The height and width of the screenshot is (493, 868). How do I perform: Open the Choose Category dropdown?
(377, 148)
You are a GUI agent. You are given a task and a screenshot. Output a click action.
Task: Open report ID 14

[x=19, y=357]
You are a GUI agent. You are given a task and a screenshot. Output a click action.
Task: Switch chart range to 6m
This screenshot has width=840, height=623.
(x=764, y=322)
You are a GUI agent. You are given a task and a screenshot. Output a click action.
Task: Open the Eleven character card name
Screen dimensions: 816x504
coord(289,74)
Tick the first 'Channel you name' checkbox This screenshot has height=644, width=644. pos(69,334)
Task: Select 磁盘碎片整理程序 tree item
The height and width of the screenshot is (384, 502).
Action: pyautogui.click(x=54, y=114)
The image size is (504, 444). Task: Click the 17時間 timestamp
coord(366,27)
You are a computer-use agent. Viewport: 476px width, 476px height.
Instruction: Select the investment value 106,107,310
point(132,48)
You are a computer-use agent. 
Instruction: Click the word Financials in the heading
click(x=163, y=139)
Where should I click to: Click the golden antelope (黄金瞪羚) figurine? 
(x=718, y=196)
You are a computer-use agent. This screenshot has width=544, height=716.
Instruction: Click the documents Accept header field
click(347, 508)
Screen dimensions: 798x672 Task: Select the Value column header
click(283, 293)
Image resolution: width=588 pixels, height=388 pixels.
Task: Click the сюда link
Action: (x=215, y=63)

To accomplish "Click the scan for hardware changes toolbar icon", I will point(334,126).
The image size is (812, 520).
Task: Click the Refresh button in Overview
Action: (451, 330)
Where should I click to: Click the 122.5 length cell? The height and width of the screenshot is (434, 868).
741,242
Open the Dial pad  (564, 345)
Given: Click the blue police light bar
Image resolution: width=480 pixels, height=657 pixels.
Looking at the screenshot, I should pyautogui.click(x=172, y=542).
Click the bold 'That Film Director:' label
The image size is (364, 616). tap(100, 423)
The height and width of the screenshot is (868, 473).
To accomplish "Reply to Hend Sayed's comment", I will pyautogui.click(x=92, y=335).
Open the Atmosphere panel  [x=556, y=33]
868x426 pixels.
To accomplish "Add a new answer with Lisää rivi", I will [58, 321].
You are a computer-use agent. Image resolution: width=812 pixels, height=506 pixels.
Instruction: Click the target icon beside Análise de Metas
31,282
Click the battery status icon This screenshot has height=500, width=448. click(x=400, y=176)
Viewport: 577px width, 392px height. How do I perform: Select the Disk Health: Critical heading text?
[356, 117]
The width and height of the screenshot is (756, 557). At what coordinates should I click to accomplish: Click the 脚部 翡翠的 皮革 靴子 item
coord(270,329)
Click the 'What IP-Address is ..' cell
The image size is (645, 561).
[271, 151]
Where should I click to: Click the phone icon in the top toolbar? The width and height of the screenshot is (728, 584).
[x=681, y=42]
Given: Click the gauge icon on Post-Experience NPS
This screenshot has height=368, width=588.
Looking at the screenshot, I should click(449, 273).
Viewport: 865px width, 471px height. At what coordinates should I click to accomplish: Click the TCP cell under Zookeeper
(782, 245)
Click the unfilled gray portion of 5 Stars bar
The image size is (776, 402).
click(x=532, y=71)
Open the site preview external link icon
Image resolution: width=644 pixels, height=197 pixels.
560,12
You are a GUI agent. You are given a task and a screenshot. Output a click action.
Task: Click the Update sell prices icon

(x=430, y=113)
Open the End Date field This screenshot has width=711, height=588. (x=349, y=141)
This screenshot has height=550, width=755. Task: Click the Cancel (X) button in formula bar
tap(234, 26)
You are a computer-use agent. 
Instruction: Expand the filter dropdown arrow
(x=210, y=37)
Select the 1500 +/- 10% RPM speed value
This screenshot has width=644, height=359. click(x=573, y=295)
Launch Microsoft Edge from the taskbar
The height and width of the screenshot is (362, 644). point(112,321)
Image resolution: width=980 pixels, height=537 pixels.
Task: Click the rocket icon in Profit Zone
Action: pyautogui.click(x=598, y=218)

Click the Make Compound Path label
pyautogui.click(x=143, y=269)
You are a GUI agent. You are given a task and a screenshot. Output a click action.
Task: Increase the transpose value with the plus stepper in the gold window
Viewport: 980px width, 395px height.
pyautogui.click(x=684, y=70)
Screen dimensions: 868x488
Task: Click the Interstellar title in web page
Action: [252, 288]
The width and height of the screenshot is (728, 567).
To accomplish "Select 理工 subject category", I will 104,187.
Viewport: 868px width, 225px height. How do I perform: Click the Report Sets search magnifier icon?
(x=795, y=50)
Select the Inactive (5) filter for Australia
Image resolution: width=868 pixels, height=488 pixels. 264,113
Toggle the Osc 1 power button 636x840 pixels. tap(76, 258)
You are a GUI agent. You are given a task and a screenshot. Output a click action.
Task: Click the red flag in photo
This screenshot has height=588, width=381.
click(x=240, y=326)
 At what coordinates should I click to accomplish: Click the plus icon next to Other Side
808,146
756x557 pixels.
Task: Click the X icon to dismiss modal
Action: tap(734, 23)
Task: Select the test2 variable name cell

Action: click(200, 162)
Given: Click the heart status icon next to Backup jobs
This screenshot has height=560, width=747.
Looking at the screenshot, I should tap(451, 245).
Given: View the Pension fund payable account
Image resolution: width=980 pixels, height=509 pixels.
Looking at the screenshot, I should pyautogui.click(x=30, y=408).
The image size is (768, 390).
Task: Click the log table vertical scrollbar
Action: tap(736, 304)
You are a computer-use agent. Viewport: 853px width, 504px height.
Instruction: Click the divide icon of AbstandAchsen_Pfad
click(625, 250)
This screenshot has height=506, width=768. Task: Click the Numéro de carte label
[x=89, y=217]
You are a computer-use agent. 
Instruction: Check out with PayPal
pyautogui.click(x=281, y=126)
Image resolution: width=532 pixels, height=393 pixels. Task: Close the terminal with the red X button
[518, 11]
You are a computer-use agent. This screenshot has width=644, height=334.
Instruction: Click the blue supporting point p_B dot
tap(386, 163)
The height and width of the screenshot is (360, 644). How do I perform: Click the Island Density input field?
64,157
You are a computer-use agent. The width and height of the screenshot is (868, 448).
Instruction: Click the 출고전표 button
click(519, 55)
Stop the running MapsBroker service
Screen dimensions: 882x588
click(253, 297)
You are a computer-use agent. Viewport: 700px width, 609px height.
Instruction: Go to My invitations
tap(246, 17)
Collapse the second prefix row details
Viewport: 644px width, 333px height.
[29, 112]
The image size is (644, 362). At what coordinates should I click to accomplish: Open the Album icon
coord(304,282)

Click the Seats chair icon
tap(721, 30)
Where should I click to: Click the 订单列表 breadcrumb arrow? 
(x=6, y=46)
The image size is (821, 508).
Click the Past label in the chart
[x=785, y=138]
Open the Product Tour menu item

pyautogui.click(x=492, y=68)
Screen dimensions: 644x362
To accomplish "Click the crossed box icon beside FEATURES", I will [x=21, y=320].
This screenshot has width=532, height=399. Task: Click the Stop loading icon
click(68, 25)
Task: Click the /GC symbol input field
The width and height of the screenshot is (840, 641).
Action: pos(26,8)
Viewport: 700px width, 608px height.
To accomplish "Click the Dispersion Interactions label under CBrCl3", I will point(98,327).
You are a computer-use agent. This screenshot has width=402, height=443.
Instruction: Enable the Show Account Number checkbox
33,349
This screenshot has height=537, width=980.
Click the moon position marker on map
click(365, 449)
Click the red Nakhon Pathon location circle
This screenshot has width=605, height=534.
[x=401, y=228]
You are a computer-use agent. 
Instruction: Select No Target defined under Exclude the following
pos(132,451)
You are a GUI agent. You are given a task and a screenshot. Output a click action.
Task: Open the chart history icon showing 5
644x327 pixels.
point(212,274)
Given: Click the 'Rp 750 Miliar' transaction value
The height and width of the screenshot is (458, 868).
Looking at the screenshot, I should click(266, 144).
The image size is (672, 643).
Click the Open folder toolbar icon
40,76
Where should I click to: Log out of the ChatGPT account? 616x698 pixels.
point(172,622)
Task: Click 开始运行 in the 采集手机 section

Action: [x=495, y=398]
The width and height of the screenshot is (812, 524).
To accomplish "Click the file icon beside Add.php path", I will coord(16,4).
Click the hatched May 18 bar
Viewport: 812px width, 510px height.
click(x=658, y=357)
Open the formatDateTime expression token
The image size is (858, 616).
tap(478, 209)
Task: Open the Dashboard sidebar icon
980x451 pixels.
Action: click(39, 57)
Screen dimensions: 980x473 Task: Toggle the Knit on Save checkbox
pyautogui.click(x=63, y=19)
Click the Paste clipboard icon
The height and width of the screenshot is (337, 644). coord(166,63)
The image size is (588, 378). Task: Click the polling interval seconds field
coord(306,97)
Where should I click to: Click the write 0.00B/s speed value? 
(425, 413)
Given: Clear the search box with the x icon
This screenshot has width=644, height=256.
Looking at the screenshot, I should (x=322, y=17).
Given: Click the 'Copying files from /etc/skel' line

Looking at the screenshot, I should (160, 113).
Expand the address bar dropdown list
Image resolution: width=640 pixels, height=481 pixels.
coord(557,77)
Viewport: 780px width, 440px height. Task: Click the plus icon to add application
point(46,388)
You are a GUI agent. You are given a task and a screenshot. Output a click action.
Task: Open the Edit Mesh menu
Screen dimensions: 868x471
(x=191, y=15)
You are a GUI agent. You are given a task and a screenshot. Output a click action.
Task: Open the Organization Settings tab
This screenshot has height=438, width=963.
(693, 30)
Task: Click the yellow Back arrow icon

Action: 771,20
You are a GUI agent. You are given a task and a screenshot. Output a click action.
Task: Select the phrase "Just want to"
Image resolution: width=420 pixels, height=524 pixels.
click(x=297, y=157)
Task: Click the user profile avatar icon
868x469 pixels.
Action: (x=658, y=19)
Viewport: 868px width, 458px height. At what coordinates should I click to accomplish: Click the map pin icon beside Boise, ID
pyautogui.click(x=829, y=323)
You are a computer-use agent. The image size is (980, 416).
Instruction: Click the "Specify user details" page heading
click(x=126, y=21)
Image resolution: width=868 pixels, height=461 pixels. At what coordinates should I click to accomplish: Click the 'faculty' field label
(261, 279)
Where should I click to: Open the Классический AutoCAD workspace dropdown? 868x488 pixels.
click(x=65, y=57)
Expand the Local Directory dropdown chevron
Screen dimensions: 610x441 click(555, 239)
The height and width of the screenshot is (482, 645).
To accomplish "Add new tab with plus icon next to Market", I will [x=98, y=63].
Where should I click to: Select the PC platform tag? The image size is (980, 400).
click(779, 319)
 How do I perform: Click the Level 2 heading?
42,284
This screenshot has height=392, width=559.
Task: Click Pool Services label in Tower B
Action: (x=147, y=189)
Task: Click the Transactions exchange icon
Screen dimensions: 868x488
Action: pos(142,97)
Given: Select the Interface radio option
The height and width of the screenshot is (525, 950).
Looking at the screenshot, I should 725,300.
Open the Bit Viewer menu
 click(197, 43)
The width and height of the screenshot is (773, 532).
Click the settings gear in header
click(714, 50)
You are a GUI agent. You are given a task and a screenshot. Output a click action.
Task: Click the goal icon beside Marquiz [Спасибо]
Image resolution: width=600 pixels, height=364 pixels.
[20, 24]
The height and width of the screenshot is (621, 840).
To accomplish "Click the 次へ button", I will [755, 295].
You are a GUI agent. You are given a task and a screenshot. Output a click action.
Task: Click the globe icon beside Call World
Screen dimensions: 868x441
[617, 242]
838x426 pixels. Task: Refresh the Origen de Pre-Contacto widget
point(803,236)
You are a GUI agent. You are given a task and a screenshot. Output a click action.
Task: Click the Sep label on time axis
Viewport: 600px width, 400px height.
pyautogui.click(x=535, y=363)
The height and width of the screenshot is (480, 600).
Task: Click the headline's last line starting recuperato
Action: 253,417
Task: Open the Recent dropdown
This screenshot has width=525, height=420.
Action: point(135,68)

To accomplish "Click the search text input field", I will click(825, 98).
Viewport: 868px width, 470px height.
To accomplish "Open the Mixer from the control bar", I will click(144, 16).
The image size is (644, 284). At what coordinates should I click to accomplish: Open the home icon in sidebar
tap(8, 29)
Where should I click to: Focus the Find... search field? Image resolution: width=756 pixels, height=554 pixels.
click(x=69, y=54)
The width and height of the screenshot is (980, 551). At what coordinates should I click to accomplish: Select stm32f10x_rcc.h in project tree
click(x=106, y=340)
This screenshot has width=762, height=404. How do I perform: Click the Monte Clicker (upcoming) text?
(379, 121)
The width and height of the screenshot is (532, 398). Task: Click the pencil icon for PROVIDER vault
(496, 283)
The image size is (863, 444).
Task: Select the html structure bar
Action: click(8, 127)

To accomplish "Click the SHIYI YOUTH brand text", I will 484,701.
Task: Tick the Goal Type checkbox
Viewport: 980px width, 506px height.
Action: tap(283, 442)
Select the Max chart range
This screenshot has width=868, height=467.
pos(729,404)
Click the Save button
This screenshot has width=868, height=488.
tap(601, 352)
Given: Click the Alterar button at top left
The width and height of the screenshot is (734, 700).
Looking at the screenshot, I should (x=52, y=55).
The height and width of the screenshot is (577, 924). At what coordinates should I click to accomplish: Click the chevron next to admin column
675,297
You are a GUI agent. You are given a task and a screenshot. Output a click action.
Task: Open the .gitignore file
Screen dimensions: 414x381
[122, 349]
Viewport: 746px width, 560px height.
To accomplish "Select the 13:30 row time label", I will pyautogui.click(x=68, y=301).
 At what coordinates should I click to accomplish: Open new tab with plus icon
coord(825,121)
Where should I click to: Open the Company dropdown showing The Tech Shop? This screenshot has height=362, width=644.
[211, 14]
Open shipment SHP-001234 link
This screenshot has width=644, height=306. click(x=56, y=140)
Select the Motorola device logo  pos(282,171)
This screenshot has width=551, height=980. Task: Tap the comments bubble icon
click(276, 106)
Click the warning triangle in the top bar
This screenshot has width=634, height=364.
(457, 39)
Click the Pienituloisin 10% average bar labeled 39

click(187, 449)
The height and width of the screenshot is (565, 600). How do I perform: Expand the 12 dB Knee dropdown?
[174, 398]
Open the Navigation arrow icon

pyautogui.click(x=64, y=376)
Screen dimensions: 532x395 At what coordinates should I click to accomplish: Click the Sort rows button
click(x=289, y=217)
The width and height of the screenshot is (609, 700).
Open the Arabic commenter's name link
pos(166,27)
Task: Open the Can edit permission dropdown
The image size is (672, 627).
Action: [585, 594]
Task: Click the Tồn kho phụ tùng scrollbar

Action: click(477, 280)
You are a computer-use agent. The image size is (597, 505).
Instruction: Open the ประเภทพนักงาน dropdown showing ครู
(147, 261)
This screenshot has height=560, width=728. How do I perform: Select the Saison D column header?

____________________

◆ What the exercise asks ◆
Copy the items above from the line containing "Where should I click to: Focus" through the line containing "click(x=69, y=54)", keeping each line whole, and shift every coordinate in the answers by -56.

◆ Written answer ◆
Where should I click to: Focus the Find... search field? Image resolution: width=756 pixels, height=554 pixels.
click(x=13, y=-2)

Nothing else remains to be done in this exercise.